→ **Task item**
Return every entry in full, with no alterations.

→ **Data to use**
• • • • •

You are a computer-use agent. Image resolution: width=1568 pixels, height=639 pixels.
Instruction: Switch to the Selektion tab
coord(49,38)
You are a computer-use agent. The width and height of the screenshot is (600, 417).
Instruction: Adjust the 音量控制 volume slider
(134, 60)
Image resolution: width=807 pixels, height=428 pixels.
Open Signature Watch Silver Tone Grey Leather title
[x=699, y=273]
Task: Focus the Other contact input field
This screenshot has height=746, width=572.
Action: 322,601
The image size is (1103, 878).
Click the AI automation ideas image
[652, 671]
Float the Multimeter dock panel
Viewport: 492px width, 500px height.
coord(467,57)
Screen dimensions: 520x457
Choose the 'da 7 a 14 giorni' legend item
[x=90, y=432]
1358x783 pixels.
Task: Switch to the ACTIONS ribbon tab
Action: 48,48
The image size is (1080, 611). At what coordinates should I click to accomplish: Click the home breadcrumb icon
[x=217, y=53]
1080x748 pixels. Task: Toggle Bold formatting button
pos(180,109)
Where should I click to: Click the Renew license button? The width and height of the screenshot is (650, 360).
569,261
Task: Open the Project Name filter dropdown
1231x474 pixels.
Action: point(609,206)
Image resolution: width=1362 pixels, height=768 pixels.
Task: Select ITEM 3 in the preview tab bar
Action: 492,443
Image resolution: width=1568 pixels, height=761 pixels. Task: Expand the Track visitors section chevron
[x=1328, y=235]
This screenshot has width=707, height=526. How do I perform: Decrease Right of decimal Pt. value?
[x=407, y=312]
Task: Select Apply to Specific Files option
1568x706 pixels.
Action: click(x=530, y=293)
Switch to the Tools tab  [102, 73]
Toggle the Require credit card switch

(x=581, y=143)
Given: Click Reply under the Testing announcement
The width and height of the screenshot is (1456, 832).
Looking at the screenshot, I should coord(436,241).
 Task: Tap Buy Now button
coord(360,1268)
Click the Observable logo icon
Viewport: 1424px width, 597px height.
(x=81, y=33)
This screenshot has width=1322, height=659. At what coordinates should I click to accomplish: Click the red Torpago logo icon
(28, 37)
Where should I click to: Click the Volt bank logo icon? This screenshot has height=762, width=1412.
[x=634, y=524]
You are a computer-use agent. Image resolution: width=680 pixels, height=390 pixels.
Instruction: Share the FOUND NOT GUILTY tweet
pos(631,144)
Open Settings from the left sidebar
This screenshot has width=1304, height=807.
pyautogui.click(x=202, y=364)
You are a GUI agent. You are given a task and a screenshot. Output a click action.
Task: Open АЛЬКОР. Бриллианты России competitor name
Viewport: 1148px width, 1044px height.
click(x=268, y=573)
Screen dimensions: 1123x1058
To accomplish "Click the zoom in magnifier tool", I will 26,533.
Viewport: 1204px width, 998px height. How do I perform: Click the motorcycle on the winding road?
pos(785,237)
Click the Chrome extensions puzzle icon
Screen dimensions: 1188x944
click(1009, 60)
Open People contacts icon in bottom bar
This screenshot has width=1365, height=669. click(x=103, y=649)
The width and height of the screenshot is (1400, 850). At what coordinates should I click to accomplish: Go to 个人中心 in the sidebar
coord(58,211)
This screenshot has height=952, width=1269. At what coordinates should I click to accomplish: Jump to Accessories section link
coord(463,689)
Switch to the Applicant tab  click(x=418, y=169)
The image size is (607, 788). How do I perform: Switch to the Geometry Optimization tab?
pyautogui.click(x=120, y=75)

• • • • •

→ **Problem solution**
You are a computer-use agent. Image resolution: width=1568 pixels, height=639 pixels.
Instruction: Switch to the Selektion tab
coord(49,38)
You are a computer-use agent. The width and height of the screenshot is (600, 417).
Instruction: Adjust the 音量控制 volume slider
(134, 60)
Image resolution: width=807 pixels, height=428 pixels.
Open Signature Watch Silver Tone Grey Leather title
[x=699, y=273]
Task: Focus the Other contact input field
This screenshot has height=746, width=572.
Action: 322,601
The image size is (1103, 878).
Click the AI automation ideas image
[652, 671]
Float the Multimeter dock panel
Viewport: 492px width, 500px height.
coord(467,57)
Screen dimensions: 520x457
Choose the 'da 7 a 14 giorni' legend item
[x=90, y=432]
1358x783 pixels.
Task: Switch to the ACTIONS ribbon tab
Action: 48,48
The image size is (1080, 611). At what coordinates should I click to accomplish: Click the home breadcrumb icon
[x=217, y=53]
1080x748 pixels. Task: Toggle Bold formatting button
pos(180,109)
Where should I click to: Click the Renew license button? The width and height of the screenshot is (650, 360).
569,261
Task: Open the Project Name filter dropdown
1231x474 pixels.
Action: point(609,206)
Image resolution: width=1362 pixels, height=768 pixels.
Task: Select ITEM 3 in the preview tab bar
Action: 492,443
Image resolution: width=1568 pixels, height=761 pixels. Task: Expand the Track visitors section chevron
[x=1328, y=235]
This screenshot has width=707, height=526. How do I perform: Decrease Right of decimal Pt. value?
[x=407, y=312]
Task: Select Apply to Specific Files option
1568x706 pixels.
Action: click(x=530, y=293)
Switch to the Tools tab  [102, 73]
Toggle the Require credit card switch

(x=581, y=143)
Given: Click Reply under the Testing announcement
The width and height of the screenshot is (1456, 832).
Looking at the screenshot, I should coord(436,241).
 Task: Tap Buy Now button
coord(360,1268)
Click the Observable logo icon
Viewport: 1424px width, 597px height.
(x=81, y=33)
This screenshot has width=1322, height=659. At what coordinates should I click to accomplish: Click the red Torpago logo icon
(28, 37)
Where should I click to: Click the Volt bank logo icon? This screenshot has height=762, width=1412.
[x=634, y=524]
You are a computer-use agent. Image resolution: width=680 pixels, height=390 pixels.
Instruction: Share the FOUND NOT GUILTY tweet
pos(631,144)
Open Settings from the left sidebar
This screenshot has width=1304, height=807.
pyautogui.click(x=202, y=364)
You are a GUI agent. You are given a task and a screenshot. Output a click action.
Task: Open АЛЬКОР. Бриллианты России competitor name
Viewport: 1148px width, 1044px height.
click(x=268, y=573)
Screen dimensions: 1123x1058
To accomplish "Click the zoom in magnifier tool", I will 26,533.
Viewport: 1204px width, 998px height. How do I perform: Click the motorcycle on the winding road?
pos(785,237)
Click the Chrome extensions puzzle icon
Screen dimensions: 1188x944
click(1009, 60)
Open People contacts icon in bottom bar
This screenshot has width=1365, height=669. click(x=103, y=649)
The width and height of the screenshot is (1400, 850). At what coordinates should I click to accomplish: Go to 个人中心 in the sidebar
coord(58,211)
This screenshot has height=952, width=1269. At what coordinates should I click to accomplish: Jump to Accessories section link
coord(463,689)
Switch to the Applicant tab  click(x=418, y=169)
The image size is (607, 788). How do I perform: Switch to the Geometry Optimization tab?
pyautogui.click(x=120, y=75)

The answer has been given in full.